Hoe gevaarlijk is Bits of Freedom?

Wie de laatste maanden de onthullingen over de NSA heeft gevolgd, zou het misschien niet zeggen, maar het echte probleem van dit moment is dat we te veel privacy hebben op internet. Dat betoogde columnist Rosanne Hertzberger althans onlangs in NRC Handelsblad (artikel alleen toegankelijk voor abonnees).

Volgens Hertzberger heeft de Nederlandse politie te weinig bevoegdheden om online te rechercheren. De eerder dit jaar in Cuijk gearresteerde pedofiel Frank R. uit Cuijk kon daardoor jarenlang ongestoord zijn gang gaan. En dat is allemaal de schuld van Bits of Freedom.

De digitale-burgerrechtenorganisatie frustreert volgens de NRC-columnist namelijk elke poging om de opsporingsbevoegdheden online uit te breiden. “Internet blijft voor dit soort activisten een soort parallel universum, waarin vrijheid en privacy het hoogste goed is. Ononderhandelbaar.”

De lobby van Bits of Freedom is volgens Hertzbergers erg succesvol. Want als de politiek voor de keuze staat om wat privacy op te offeren voor onze veiligheid, dan krijgt onze privacy op internet steevast voorrang, schrijft ze. “Online lijkt het erop alsof de veiligheid nog nooit heeft gewonnen.”

Naïef wereldbeeld

Is dat werkelijk zo? Heeft de politie in de echte wereld veel meer mogelijkheden dan op internet? Dat is een zeer twijfelachtige stellingname. In de jaren negentig, toen de Nederlandse bevolking voor het eerst online ging, was internet inderdaad een af en toe een juridisch niemandsland. Maar daar is inmiddels allang geen sprake meer van.

Sinds de eeuwwisseling heeft de politie juist heel veel online bevoegdheden gekregen. Denk bijvoorbeeld aan de bewaarplicht die opsporings- en veiligheidsdiensten in staat stelt om bij providers gegevens op te vragen over elke Nederlandse internetgebruiker. ISP’s zijn verplicht om bij te houden wanneer we online gaan en met wie we mailen. Die informatie moeten ze beschikbaar stellen als de autoriteiten daar om vragen.

Bits of Freedom heeft zich destijds verzet tegen de invoering van die bewaarplicht. Maar getuigt dat van een naïef wereldbeeld, waarin internet een parallel universum is waar vrijheid en privacy altijd voorrang moeten hebben, zoals Hertzberger suggereert? Nee toch?

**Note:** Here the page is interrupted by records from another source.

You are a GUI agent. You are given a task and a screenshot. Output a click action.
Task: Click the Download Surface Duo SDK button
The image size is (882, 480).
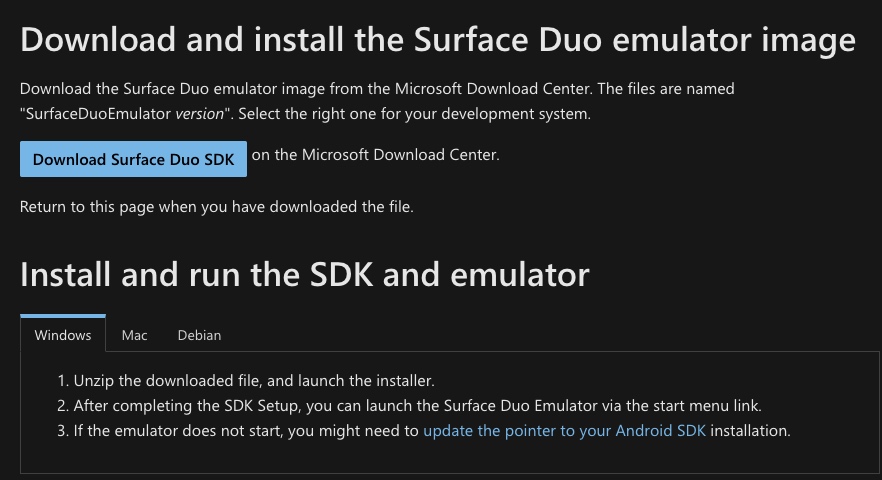(133, 159)
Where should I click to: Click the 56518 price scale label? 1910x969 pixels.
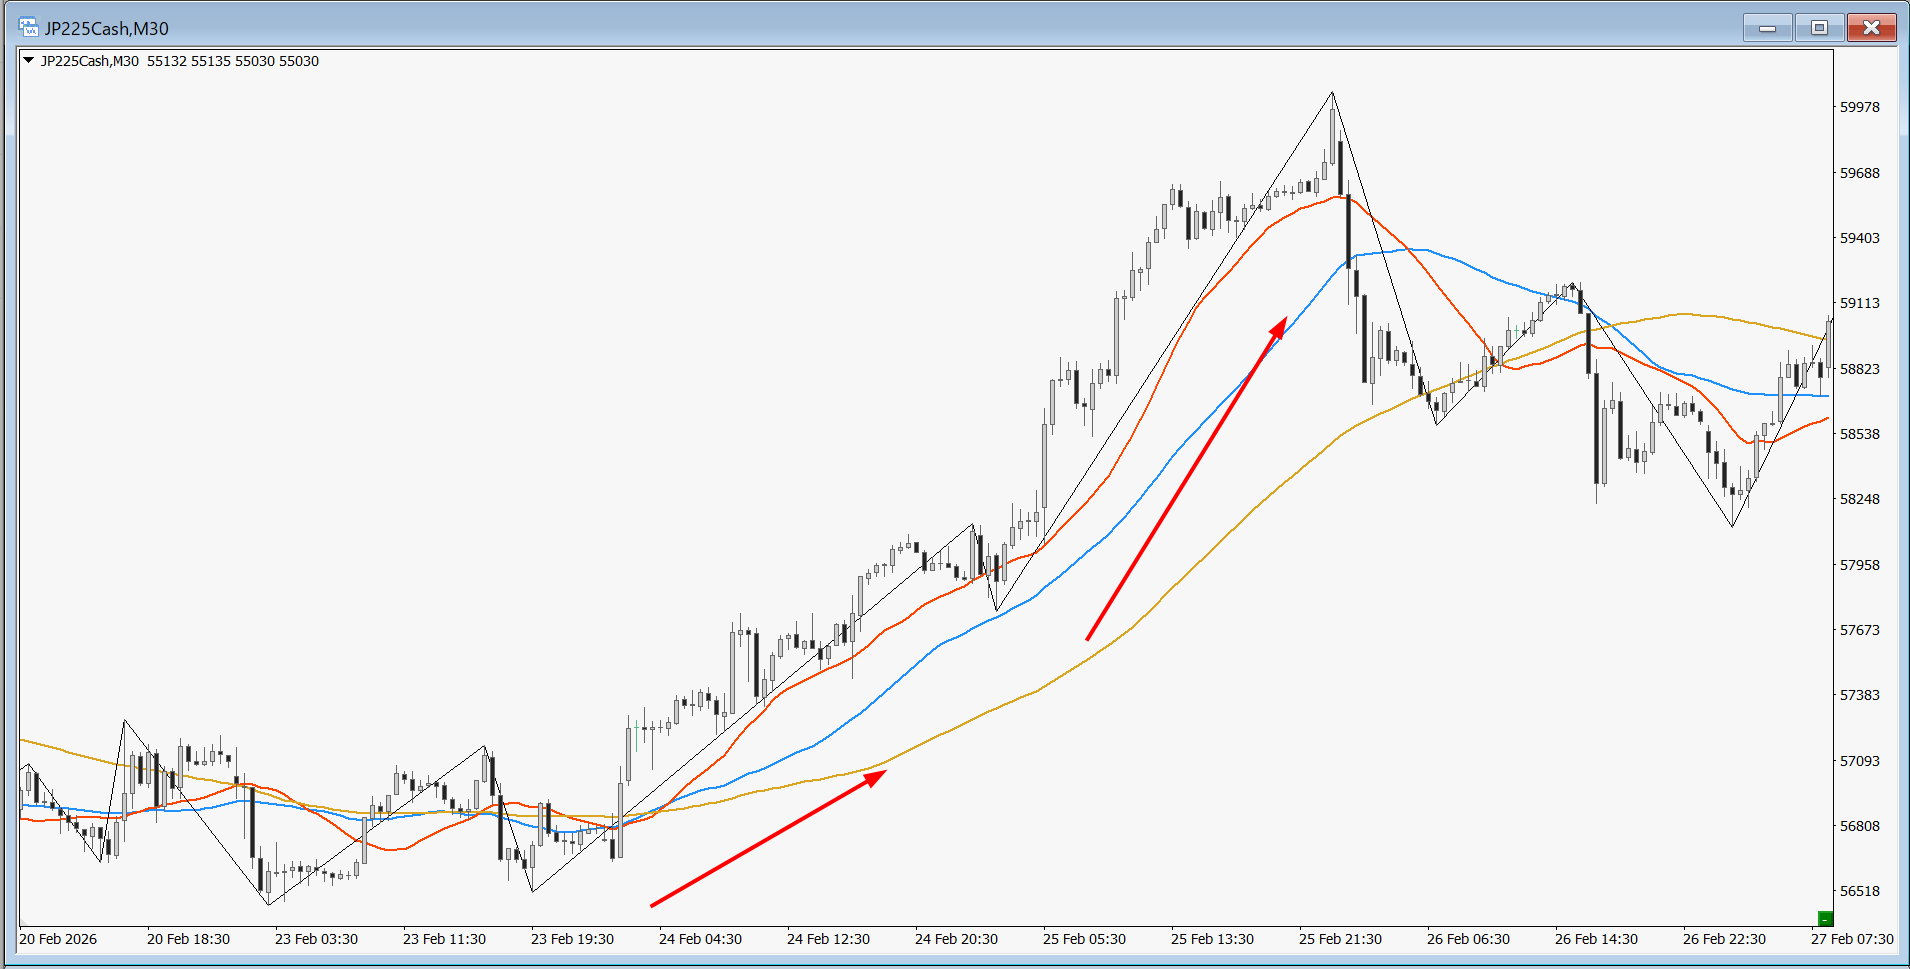1859,891
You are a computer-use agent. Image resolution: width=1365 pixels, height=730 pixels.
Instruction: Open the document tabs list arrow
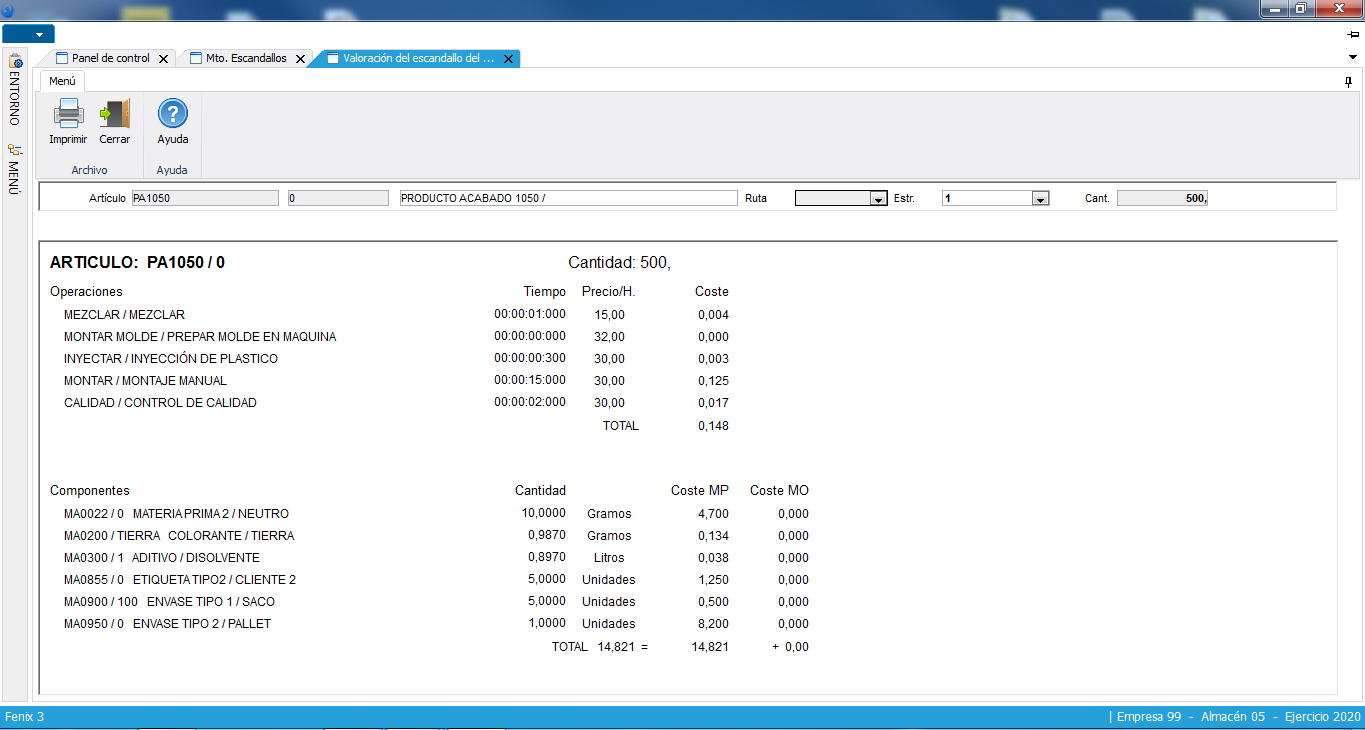tap(1352, 57)
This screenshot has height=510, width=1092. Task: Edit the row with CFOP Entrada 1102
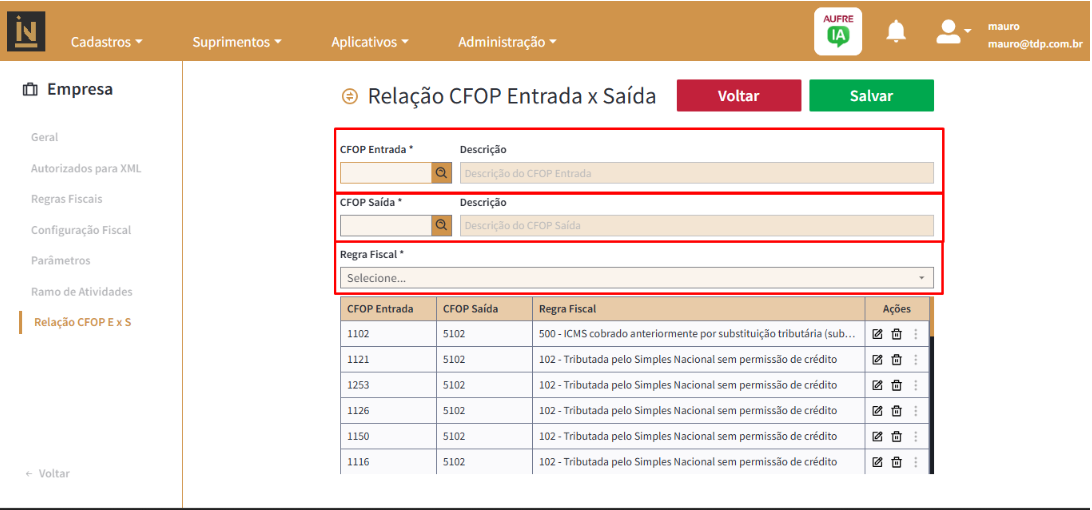[877, 333]
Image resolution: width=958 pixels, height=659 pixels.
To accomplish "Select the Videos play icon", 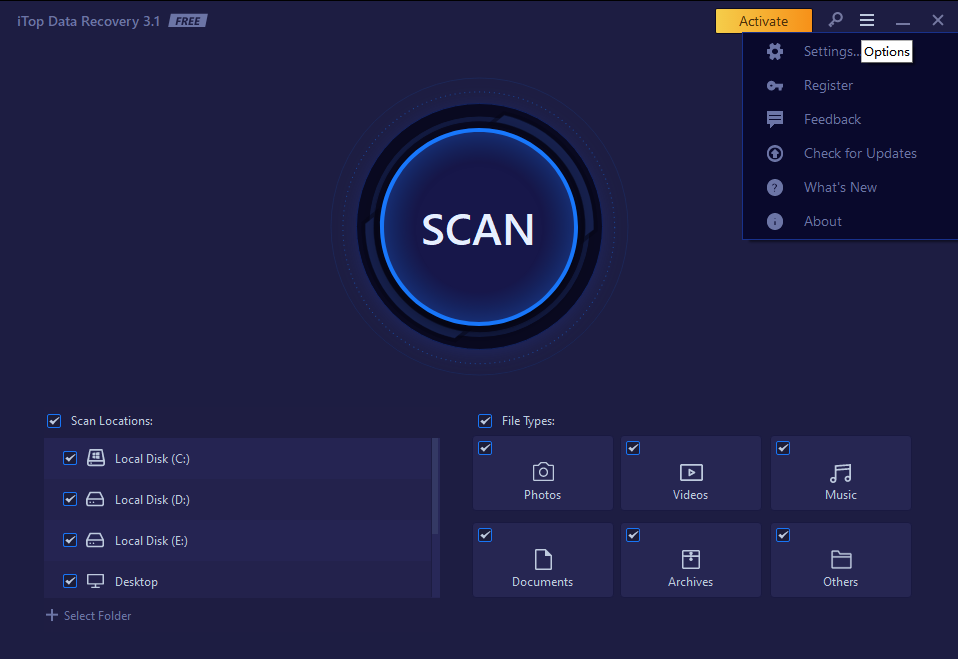I will 691,472.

Vergelijk het eens met de ‘echte wereld’. Stel je eens voor dat cafés in opdracht van de overheid van alle klanten de naam, de tijd van binnenkomst en het tafelgezelschap zouden registreren. Als minister Opstelten een voorstel met die strekking zou doen, zou het land te klein zijn. En terecht. Of zou Hertzberger dan ook schrijven dat de veiligheid in de horeca nooit lijkt te winnen?

IP-adres

In 2009 verscheen kindermisbruiker Frank R. al op de radar van de politie. Dat wil zeggen: zijn IP-adres kwam voor in een onderzoek naar seksueel misbruik via internet. De politie besloot hem echter niet te verhoren. In 2011 en 2012 kwamen er nieuwe tips binnen over R., maar het duurde uiteindelijk tot mei dit jaar voordat hij in de kladden werd gegrepen.

Is het probleem dan te weinig bevoegdheden of een weinig daadkrachtig optreden van de politie? Hertzberger denkt het eerste, ik denk het tweede.

Dit artikel verscheen op Computerworld.